We could just call them “cafeterians” and be done with it. But the sister’s observation that “they do a little time in jail” is an important one. If it is difficult to identify the suspects clearly as Muslim, it is because their involvement with Islam is a recent development. But it seems that at least three of the four suspects were introduced to a violent supremacist strain of Islam while serving time in prison.
The Times article that quotes Miss Cromitie is titled “Suspects in Terror Bombing Plot: Drug Arrests and Prison Conversions.” It consists of a thumbnail profile of each of them. The Times flatly states that Payen converted to Islam while in prison and strongly suggests that James Cromitie and Onta Williams did as well. (For David Williams, according to Williams’s mother, Islam was “a religion he got from his father.”)
The use of prisons as recruiting grounds for violent jihad is a problem of which mainstream Muslims are aware. The Times Herald-Record of Middletown, N.Y., interviewed Hamin Rashada, who encountered Payen while Rashada worked as a “life coach” at the Orange County Transition Center, “a program that helps reintegrate parolees such as Payen”:
[Rashada] also encouraged [Payen] to attend Friday prayers at Masjid al-Ikhlas in Newburgh where Rashada is an assistan imam. Payen had told him he was Muslim, and Rashada figured he must have been introduced to Islam in prison. Misunderstandings of the teachings can occur in places such as prison, Rashada said, because educated teachers may be rarer. Rashada said at the Newburgh mosque, they worked to put teachings in their proper context. Payen attended only occasionally, however, he said. . . .
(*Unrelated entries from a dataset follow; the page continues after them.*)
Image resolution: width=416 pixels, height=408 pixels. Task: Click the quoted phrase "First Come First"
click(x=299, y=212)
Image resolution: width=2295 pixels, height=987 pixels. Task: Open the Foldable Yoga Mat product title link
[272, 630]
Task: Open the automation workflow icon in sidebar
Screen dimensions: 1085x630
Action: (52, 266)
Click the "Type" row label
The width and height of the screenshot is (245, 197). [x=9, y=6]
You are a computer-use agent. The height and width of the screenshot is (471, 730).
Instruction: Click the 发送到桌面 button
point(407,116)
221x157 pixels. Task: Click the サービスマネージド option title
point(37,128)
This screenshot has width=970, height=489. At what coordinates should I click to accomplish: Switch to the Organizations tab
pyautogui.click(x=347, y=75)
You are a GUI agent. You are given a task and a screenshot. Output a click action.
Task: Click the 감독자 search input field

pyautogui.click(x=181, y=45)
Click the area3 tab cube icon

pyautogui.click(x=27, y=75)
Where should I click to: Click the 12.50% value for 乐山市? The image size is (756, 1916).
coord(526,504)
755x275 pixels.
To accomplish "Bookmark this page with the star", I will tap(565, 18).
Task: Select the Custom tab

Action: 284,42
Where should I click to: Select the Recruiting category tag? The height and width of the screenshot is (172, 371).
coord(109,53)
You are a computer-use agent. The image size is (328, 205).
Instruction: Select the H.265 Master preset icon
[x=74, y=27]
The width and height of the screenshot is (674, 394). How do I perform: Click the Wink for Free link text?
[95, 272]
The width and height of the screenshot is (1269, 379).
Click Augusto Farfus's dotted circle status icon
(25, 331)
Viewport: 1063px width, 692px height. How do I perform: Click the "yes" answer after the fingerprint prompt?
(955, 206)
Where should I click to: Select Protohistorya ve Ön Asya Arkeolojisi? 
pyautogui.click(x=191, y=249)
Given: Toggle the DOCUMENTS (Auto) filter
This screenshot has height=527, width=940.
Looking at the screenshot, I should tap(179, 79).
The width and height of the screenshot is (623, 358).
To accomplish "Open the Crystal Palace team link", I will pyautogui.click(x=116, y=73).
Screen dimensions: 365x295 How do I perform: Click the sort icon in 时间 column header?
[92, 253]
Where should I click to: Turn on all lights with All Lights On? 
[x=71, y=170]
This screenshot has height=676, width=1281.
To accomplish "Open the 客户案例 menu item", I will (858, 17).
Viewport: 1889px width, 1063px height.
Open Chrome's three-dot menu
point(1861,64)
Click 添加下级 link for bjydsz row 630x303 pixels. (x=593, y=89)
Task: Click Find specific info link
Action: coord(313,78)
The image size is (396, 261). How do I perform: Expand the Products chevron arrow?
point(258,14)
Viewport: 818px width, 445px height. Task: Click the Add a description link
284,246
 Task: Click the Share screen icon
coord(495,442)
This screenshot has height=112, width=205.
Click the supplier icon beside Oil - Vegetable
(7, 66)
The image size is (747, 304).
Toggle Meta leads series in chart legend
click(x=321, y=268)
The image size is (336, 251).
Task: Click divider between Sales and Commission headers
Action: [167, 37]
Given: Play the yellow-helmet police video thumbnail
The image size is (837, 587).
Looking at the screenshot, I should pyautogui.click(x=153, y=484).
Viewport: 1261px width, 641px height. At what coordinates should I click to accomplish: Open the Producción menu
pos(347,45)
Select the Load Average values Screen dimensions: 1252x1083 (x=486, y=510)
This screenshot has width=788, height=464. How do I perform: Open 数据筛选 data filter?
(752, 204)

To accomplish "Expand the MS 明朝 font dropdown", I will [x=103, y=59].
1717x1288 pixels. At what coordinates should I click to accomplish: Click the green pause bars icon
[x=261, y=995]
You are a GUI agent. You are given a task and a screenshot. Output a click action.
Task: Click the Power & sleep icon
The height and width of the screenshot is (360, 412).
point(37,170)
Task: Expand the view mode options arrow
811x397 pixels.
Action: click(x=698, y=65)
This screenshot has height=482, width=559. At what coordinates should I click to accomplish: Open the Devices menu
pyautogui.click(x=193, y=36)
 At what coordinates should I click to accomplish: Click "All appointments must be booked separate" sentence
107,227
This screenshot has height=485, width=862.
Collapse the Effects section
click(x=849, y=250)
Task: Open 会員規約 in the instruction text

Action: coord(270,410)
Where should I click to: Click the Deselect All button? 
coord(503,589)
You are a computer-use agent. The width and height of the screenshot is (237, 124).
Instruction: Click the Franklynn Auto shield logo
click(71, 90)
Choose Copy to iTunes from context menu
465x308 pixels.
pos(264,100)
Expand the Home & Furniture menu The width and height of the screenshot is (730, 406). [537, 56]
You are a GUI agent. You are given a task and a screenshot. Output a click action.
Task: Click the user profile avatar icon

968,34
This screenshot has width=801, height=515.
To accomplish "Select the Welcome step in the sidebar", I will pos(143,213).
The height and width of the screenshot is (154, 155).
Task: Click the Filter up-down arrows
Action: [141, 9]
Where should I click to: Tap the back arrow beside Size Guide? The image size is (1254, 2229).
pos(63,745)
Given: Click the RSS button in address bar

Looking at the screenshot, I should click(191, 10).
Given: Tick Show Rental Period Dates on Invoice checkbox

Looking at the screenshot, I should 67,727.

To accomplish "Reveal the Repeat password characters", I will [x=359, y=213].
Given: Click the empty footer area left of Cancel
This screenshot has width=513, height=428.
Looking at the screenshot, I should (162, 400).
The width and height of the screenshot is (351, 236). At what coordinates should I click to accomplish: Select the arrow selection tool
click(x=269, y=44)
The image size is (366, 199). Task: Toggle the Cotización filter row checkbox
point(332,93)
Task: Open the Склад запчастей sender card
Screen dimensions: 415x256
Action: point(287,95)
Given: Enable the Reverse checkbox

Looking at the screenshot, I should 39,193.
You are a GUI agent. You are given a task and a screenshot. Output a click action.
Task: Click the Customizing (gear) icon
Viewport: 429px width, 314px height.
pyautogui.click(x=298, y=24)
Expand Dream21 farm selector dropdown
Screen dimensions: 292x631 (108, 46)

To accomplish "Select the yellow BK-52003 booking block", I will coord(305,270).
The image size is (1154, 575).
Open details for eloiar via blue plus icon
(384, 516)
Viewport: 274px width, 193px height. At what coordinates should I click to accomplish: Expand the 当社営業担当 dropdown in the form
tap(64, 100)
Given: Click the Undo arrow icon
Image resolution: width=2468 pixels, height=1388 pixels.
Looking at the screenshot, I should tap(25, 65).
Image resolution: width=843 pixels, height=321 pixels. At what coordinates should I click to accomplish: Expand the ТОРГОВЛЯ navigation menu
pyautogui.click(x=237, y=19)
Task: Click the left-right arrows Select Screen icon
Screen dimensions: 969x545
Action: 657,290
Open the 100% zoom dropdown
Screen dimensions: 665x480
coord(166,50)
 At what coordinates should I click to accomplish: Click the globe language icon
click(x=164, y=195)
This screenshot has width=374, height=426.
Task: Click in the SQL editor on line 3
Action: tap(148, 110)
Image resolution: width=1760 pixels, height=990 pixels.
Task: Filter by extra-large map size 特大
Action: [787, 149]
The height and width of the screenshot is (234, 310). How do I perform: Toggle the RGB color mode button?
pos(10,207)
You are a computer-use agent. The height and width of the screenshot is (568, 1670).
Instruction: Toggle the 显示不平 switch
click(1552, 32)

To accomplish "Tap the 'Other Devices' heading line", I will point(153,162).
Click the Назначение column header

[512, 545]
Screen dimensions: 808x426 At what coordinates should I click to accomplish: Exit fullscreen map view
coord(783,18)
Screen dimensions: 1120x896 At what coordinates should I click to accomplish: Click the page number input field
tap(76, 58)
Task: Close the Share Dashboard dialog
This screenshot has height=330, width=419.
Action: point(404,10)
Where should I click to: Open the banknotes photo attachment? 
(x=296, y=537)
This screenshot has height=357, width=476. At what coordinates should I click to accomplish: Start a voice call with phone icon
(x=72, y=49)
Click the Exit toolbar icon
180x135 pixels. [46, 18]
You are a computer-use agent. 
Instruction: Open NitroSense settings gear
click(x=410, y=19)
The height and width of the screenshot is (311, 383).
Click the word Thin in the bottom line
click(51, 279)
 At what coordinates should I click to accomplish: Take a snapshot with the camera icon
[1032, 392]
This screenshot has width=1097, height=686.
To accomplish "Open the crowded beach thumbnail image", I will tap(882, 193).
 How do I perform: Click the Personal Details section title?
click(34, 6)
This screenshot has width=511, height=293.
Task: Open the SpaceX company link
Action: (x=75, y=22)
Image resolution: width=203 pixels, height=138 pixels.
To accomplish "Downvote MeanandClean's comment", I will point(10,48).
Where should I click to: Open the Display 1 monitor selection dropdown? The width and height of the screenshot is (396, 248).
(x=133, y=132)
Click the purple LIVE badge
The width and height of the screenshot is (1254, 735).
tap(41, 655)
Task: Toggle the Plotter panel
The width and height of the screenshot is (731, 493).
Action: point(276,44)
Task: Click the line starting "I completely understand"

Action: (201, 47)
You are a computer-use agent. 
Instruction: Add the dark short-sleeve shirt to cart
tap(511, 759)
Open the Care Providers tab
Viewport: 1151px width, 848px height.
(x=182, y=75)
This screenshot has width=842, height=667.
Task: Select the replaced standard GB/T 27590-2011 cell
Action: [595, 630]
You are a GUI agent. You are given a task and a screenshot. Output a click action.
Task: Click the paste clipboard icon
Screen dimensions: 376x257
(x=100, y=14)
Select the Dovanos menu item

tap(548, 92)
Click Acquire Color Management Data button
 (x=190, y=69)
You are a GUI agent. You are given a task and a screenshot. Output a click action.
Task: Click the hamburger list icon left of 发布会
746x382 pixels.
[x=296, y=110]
When Payen did come, he would try to impress other members of the mosque by spouting supposed knowledge of Islam, Rashada said. Often, he was so far off in his statements [that] Rashada would have to correct him in front of people.
Incredibly, even as this story was developing, President Obama was delivering a speech in which he proposed to import hundreds of the most violent Islamic extremists into America and house them in our prisons:
Our courts and juries of our citizens are tough enough to convict terrorists, and the record makes that clear. Ramzi Yousef tried to blow up the World Trade Center–he was convicted in our courts, and is serving a life sentence in U.S. prison. Zaccarias Moussaoui has been identified as the 20th 9/11 hijacker–he was convicted in our courts, and he too is serving a life sentence in prison. If we can try those terrorists in our courts and hold them in our prisons, then we can do the same with detainees from Guantanamo.
Just a day earlier, Politico reports, Obama’s own FBI director, Robert Mueller, testified before the House Judiciary Committee, where he “raised concerns about bringing prisoners to the U.S. and holding them in maximum security prisons, noting that in some gang leaders have run their organizations while in prison.”
In his speech yesterday, Obama declared that “the American people are not absolutist, and they don’t elect us to impose a rigid ideology.” Importing hard-core Islamic supremacists into U.S. prisons is an insane policy. If Obama’s proposing it is not an example of an official being driven by rigid ideology, then the phrase has no meaning.